7 thoughts on “CETIS Informal Horizon Scan – March 2009

  1. I appreciate it’s easy for me to say “You missed [my favourite technology of the moment]” :-)

    But I was surprised to see no reference at all to the “linked data” approach to sharing and integrating data on the Web, which I notice you mentioned here a couple of posts back, and which I think will become an important consideration for “repository” systems of various flavours.

  2. I’d say in the (internal!) report’s defence that:

    (a) nothing significant seemed to be happening in virtual worlds worth highlighting f – “second life continues to exist” is not really a useful thing to note! If we missed something new and important, please let us know so we can track it for future planning!

    (b) Linked data is something its fair to say that while it has been kicking about a while, it bubbled up significantly in importance in the last few months – this effort was completed before March. I think we didn’t anticipate it getting so much momentum so soon, but rather thought it might putter along for quite a while before it started to go anywhere.

  3. Well, my guess would be that there is more activity in the UK HE/FE sector under the general heading of virtual worlds than many of the topics mentioned.

    Yes, SL continues to exist and there has been a focus in the past year on improving both stability and induction of new users with business and education touted as primary markets (as witnessed, for example, by a new series of case studies). There are commercial developments in terms of web integration (Immersive Workspaces) and behind-the-firewall options (Project Nebraska). A number of third-party tools have been developed that assist with interfacing to Moodle and Blackboard and with authoring procedural simulations. Progress has also been made with accessibility, e.g. virtual guidedog. Linden Lab have been running meetings for registered developers under NDAs about future plans that have attracted rave responses from cognoscenti.

    Attention is widening to encompass other VWs, notably the SL-like OpenSim (at least two UK universities with their own grids; ReactionGrid targetting education and providing its own Nebraska-like solution), Project Wonderland, Croquet-based peer-to-peer tools such as Edusim and Qwaq, and the commercial 2.5D Metaplace which now runs in-browser using a Flash plugin. This raises issues of movement of avatars, information and content between grids. The US Federal Consortium for Virtual Worlds appears to be working towards establishing VW standards for use by US government agencies (probably Web3D/COLLADA-oriented).

    Although Google pulled its 2.5D VW Lively, it has been taken on by the community (mainly Asian afaik) and Google itself appears to be developing in-browser VWs based on O3D. Microsoft has unveiled Project Natal which seems be aiming at alternative camera-based interaction with VWs (LL has something more down-to-earth under development) and greatly improved bot AI.

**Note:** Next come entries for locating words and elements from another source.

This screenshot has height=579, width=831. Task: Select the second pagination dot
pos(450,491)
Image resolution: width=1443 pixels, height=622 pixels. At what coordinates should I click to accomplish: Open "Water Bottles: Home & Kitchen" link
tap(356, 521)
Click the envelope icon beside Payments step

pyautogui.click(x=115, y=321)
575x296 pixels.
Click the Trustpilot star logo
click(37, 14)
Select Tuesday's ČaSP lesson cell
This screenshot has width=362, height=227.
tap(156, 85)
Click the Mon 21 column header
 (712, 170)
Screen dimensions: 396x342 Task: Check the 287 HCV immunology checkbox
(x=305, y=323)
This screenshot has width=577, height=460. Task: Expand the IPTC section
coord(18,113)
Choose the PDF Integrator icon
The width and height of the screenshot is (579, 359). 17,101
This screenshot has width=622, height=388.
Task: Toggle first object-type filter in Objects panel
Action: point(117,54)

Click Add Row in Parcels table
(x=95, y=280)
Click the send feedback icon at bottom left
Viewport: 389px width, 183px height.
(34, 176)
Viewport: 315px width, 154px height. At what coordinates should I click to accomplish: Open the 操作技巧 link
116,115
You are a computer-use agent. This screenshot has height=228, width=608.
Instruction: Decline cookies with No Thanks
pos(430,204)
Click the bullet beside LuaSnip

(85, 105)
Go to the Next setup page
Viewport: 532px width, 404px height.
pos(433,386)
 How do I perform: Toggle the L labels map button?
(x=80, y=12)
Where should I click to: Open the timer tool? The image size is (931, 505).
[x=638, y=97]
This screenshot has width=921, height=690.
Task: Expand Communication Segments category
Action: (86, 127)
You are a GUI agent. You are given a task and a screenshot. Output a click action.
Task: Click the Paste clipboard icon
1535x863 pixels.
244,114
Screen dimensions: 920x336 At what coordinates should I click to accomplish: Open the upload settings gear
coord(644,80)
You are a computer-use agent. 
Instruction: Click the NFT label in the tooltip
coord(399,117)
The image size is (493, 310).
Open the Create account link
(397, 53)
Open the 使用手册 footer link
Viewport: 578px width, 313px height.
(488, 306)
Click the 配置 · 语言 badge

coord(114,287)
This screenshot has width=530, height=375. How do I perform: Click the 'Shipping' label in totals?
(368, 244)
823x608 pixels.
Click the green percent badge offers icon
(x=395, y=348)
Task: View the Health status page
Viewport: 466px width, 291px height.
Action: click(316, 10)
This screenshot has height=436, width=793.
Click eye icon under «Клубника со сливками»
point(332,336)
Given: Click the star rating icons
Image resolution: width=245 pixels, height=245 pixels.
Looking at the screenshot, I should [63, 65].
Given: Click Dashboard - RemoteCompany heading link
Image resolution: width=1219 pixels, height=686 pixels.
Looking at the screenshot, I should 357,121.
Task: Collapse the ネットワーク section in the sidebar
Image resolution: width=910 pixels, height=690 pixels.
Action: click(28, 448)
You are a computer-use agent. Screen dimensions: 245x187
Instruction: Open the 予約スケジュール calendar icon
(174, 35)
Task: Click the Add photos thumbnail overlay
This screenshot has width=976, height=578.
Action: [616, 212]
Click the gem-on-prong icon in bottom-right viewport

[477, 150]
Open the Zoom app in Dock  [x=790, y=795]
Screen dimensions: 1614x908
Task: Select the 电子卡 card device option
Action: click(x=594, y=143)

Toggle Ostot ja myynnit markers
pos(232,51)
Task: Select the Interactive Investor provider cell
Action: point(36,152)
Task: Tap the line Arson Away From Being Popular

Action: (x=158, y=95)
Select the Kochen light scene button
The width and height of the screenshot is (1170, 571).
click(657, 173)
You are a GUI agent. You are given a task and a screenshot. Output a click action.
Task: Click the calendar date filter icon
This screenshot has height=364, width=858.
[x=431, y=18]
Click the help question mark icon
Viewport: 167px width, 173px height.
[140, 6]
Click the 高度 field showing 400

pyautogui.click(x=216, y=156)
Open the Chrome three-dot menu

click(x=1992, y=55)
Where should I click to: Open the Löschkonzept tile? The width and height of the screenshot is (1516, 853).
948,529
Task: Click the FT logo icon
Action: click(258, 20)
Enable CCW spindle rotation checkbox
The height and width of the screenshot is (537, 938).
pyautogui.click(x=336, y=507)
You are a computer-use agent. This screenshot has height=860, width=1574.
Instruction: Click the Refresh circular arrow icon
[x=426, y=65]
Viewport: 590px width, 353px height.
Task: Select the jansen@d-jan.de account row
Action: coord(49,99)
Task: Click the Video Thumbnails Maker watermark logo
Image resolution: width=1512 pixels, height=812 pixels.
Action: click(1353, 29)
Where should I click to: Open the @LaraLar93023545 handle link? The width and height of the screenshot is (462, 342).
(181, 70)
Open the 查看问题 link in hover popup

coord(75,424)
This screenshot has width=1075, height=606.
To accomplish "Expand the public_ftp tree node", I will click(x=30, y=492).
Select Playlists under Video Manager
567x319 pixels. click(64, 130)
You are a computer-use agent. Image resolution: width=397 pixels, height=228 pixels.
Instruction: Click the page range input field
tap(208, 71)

    It is also important to view VWs as one component of the Metaverse Roadmap which also includes augmented reality, mirror worlds and life-logging. Integration of these activities will become an issue in due course.

  4. Thanks for the comments.

    Yes, in retrospect we probably should have spotted the Linked Data. I think probably so many in CETIS are so used to talking and thinking in very similar terms that we somewhat missed its rising significance. That is effectively what I was alluding to by “objects in this mirror are closer than they appear”.

    On the VW front, I think our historical records speak to earlier identification and our current view is that there is nothing new that warrants CETIS activity (why compete with others if we wouldn’t add value). This is not to say it isn’t relevant to HE/FE. See for example CETIS conference topics/speakers for some “historical records”:

    2006 at http://wiki.cetis.org.uk/CETIS_Conference_2006

    2007 at http://wiki.cetis.org.uk/Conference_2007_Programme

  5. “Why compete with others if we wouldn’t add value”. Fair enough, you’ve finite resource like everybody else. Who are the “others” you have in mind though? It would be useful for the community (well, me anyway) to know who (if anybody) has the lead on this.

  6. OK, in the absence of a response (maybe you’re on vacation) I’ll assume by “others” you mean third-party commercial and open source developers, government agencies, formally constituted standards bodies and international consortia such as Immersive Education Grid. Let me know if I missed anyone out.